_Problem requirements:_
Starting with the line containing "Task: Open the gear settings dropdown" and going on through the line containing "Given: Click the Facebook", return the lines of the data below exactly, and only those.

[Collected data entries]
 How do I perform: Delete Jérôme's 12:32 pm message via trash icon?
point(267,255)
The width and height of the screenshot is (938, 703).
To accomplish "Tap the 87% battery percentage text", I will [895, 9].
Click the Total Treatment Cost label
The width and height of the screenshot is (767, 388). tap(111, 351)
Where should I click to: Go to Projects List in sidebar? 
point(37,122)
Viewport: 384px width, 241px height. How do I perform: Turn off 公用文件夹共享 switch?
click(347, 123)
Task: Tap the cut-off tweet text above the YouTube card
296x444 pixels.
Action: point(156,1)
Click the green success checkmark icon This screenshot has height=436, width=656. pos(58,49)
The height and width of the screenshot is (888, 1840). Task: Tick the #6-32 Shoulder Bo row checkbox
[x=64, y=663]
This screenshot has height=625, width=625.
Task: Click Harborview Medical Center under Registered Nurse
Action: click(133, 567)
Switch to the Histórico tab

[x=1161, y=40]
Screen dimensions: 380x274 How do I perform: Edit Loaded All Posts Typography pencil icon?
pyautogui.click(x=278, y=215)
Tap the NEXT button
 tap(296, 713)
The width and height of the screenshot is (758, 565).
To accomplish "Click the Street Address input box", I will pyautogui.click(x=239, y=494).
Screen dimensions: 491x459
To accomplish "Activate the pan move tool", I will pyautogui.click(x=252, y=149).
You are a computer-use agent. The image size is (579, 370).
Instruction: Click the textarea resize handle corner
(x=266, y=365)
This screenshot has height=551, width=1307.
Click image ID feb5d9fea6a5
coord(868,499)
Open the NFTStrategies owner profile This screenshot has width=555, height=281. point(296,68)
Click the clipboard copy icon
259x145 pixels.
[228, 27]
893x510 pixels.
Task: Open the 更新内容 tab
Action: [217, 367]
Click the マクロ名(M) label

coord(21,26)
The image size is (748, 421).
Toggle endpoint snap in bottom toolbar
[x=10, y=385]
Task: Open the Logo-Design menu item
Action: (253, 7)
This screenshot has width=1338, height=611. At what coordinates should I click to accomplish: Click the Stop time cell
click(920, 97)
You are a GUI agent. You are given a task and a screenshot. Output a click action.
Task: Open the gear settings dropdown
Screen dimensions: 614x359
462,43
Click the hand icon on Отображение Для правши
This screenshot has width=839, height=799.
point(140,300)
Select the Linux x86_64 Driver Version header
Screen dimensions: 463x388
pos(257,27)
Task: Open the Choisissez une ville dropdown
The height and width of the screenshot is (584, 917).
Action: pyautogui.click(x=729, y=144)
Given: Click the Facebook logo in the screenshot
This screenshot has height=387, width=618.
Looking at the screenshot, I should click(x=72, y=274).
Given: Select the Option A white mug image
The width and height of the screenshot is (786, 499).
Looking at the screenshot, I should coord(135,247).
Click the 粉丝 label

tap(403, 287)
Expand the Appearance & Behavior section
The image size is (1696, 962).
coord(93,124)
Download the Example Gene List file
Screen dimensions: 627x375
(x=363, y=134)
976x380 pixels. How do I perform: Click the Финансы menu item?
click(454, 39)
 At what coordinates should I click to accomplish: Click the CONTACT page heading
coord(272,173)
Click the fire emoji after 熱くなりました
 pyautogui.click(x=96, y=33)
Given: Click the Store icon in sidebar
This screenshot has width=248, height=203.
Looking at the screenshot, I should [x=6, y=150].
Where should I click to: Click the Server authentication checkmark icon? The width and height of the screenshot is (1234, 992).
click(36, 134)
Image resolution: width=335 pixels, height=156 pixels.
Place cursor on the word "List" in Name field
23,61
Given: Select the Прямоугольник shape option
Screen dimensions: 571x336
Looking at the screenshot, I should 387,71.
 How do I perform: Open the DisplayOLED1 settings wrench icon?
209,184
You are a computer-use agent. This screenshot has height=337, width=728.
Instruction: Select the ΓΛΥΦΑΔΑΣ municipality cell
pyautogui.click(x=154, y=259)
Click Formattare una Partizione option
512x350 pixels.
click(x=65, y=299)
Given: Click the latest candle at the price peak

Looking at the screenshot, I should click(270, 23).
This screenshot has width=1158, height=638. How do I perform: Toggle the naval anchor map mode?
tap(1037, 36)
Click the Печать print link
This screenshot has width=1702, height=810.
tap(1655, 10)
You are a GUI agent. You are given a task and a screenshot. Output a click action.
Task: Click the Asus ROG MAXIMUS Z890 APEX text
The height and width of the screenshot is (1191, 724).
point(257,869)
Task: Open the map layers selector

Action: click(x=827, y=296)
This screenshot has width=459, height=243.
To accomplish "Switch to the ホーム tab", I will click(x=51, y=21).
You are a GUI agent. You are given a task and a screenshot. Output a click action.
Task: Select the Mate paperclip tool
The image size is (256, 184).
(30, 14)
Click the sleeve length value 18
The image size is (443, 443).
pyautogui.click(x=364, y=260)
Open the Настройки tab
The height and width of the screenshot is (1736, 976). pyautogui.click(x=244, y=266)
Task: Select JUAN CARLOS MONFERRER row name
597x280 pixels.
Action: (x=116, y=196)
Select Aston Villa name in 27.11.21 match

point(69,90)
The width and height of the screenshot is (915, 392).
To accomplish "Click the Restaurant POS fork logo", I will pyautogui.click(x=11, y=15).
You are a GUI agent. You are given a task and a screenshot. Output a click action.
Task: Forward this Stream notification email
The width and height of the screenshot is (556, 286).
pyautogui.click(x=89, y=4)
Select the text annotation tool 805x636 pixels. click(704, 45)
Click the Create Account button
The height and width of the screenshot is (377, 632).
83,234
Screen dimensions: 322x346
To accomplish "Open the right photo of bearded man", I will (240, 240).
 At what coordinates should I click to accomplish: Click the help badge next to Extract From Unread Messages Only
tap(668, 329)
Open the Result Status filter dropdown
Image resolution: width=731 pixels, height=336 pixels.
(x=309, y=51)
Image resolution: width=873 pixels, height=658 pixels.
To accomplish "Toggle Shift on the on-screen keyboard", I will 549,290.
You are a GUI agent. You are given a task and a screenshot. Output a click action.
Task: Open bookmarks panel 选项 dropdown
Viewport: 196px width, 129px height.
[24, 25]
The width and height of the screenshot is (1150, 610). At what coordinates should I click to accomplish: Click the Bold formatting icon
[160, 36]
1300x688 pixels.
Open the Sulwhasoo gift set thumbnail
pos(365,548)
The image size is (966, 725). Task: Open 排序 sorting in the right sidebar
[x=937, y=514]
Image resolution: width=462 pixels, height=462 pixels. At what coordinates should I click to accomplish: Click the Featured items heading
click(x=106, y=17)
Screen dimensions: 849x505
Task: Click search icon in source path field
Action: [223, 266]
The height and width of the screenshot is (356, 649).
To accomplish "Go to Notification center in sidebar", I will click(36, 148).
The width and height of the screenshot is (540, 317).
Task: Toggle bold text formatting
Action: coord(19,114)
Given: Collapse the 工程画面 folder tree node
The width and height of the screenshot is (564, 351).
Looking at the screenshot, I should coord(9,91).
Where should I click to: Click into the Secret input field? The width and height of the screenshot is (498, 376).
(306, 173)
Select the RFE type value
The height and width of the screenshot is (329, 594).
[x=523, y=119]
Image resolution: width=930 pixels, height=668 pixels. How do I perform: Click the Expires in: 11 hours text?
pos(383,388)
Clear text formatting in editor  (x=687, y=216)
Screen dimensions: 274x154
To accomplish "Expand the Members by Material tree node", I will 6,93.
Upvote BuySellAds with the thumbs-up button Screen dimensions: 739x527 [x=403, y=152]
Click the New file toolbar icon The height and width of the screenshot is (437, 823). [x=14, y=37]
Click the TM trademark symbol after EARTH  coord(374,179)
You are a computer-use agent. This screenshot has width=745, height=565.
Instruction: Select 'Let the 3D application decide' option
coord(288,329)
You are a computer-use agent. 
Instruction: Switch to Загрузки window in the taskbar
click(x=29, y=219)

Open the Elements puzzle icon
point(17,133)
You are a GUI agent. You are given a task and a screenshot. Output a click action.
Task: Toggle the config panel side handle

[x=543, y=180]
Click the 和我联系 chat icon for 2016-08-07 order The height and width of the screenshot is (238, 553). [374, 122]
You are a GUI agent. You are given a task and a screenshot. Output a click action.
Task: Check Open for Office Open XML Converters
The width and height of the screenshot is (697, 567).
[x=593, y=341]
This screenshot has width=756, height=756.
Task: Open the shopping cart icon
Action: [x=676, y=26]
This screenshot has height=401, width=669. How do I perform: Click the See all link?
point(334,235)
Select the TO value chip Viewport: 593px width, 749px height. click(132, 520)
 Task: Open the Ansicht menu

_Result for this task:_
Task: Open the gear settings dropdown
Screen dimensions: 614x359
462,43
Click the hand icon on Отображение Для правши
This screenshot has width=839, height=799.
point(140,300)
Select the Linux x86_64 Driver Version header
Screen dimensions: 463x388
pos(257,27)
Task: Open the Choisissez une ville dropdown
The height and width of the screenshot is (584, 917).
Action: pyautogui.click(x=729, y=144)
Given: Click the Facebook logo in the screenshot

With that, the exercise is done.